TT Pro League outfit Cunupia FC has been advised to reconsider its decision to sue embattled T&T Football Association (TTFA) president William Wallace and his two remaining vice presidents Clynt Taylor and Joseph Sam Phillips over their decision to pursue their controversial lawsuit against FIFA.
Responding on Saturday to the case filed by the club earlier this week, Wallace's lawyer Matthew Gayle wrote attorney Peter Taylor and suggested that it be withdrawn as it was doomed to fail.
Gayle told Guardian Media Sports that his client was improperly served via WhatsApp and was not given a pre-action protocol letter and allowed to respond.
"Compliance with the pre-action protocols is mandatory and your client's failure to do so appears to have caused this abusive, frivolous, and fundamentally flawed claim to have been filed," Gayle said.
Gayle questioned why Taylor claimed that Wallace and his team in their personal capacity breached an alleged contractual agreement with the club when no such contract existed.
He also queried the club's claim that is sponsorship and funding issues were caused by Wallace and his team's ongoing case before Justice Carol Gobin.
"There is no nexus between your client's purported potential and/or theoretical future losses, which the claim compounds by rightly and properly recognising my client as the "duly elected President"," Gayle said.
Gayle suggested that the $4.5 million in Government and private funding claimed was not guaranteed as it was dependent on the team's qualification for regional club tournaments.
"In any event, no causation is predicated and the purported potential/anticipated losses are predicated on the occurrence of several events which ate yet to take place or may never do," he said, as he suggested that the case was based on speculation.
Gayle suggested that the club take up its complaint with FIFA for suspending the association for narrowly missing its deadline for withdrawing the case.
"Any claim based on action taken by FIFA is firstly premature and in any event directed at the wrong party," Gayle said.
Gayle gave Taylor until October 23 to withdraw the case before he applies for it to be struck out and for the club to pay its legal costs.
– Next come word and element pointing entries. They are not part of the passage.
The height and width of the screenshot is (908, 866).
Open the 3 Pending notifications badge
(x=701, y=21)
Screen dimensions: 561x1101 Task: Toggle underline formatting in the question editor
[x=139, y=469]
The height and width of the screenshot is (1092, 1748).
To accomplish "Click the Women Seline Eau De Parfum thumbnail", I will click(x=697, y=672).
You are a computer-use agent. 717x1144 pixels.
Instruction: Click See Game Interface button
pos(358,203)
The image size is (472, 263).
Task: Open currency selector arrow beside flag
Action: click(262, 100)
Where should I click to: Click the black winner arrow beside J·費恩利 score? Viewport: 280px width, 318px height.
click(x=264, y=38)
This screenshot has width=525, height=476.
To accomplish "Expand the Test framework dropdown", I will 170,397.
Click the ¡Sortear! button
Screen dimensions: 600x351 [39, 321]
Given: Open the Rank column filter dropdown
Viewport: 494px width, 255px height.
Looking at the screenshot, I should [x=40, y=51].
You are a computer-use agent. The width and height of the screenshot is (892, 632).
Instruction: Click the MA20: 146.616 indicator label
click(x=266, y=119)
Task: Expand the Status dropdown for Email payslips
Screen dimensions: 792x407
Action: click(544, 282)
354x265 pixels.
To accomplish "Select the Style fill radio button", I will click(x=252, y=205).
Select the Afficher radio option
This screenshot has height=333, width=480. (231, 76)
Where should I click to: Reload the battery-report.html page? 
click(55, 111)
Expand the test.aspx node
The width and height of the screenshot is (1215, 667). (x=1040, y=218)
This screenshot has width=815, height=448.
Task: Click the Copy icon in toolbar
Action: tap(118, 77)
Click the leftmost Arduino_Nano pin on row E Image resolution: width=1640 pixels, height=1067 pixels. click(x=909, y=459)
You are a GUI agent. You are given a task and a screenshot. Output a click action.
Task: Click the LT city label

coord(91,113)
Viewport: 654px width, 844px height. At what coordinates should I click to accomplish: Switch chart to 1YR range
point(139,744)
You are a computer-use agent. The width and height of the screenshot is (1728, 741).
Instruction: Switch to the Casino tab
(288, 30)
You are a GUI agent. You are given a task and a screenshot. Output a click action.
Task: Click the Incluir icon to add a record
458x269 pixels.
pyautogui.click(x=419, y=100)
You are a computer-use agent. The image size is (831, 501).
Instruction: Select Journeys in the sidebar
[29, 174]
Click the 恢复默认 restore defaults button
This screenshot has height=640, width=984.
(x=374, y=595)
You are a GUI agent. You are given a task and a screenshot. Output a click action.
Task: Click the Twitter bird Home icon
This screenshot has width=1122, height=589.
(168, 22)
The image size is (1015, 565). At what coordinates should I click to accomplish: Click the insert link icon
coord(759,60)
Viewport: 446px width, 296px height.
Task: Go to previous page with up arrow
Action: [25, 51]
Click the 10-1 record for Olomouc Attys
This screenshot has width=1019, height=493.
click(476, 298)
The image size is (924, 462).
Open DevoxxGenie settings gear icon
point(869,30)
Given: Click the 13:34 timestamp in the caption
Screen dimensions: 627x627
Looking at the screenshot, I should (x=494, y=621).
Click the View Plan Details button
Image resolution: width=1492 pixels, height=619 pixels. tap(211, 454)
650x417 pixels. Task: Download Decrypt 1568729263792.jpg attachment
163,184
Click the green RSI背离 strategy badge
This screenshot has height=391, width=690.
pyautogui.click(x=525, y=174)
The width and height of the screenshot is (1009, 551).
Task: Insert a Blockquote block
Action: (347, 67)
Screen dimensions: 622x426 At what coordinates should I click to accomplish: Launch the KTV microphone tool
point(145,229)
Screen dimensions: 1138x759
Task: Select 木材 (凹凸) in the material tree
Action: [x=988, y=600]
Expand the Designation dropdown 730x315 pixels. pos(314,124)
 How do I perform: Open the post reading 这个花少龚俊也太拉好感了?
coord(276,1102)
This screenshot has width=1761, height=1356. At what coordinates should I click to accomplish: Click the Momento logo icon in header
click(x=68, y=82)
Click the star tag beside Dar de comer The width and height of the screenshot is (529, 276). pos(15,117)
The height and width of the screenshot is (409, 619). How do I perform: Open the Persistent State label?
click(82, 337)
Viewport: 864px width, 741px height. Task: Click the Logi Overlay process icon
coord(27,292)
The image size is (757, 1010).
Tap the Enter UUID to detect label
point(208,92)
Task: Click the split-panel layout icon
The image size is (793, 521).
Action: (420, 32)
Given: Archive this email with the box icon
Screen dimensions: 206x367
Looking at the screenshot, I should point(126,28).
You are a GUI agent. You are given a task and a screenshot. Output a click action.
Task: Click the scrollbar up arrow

In the court filings, Taylor said: "The Defendants' actions were grossly negligent, highly reckless unethical and irresponsible and without due regard to the statutory underpinning which binds the actions of the Association since they knew or ought to have known that failure to withdraw the action in the High Court would result in the suspension of T&T from all the attendant adverse consequences flowing therefrom."
The club claimed that Wallace and his team went against the wishes of the majority of its member delegates, who voted (21 in favour to withdraw; 8 not to withdraw and 3 abstentions) to withdraw the case, by withdrawing their withdrawal application, which was filed after the deadline, after FIFA announced the suspension on September 24.
"The Defendants' decision not to obey the majority vote of its membership to withdrawing the High Court action is inconsistent with good administration," Taylor stated.
It stated that through the suspension it would miss out on participating in regional club tournaments and receiving corresponding funding.
"The Defendants' actions will severely hamper the Claimant's development of it players and staff for an indefinite period thereby occasioning loss and damage," Taylor said.
Gobin is scheduled to rule in the substantive case on Tuesday.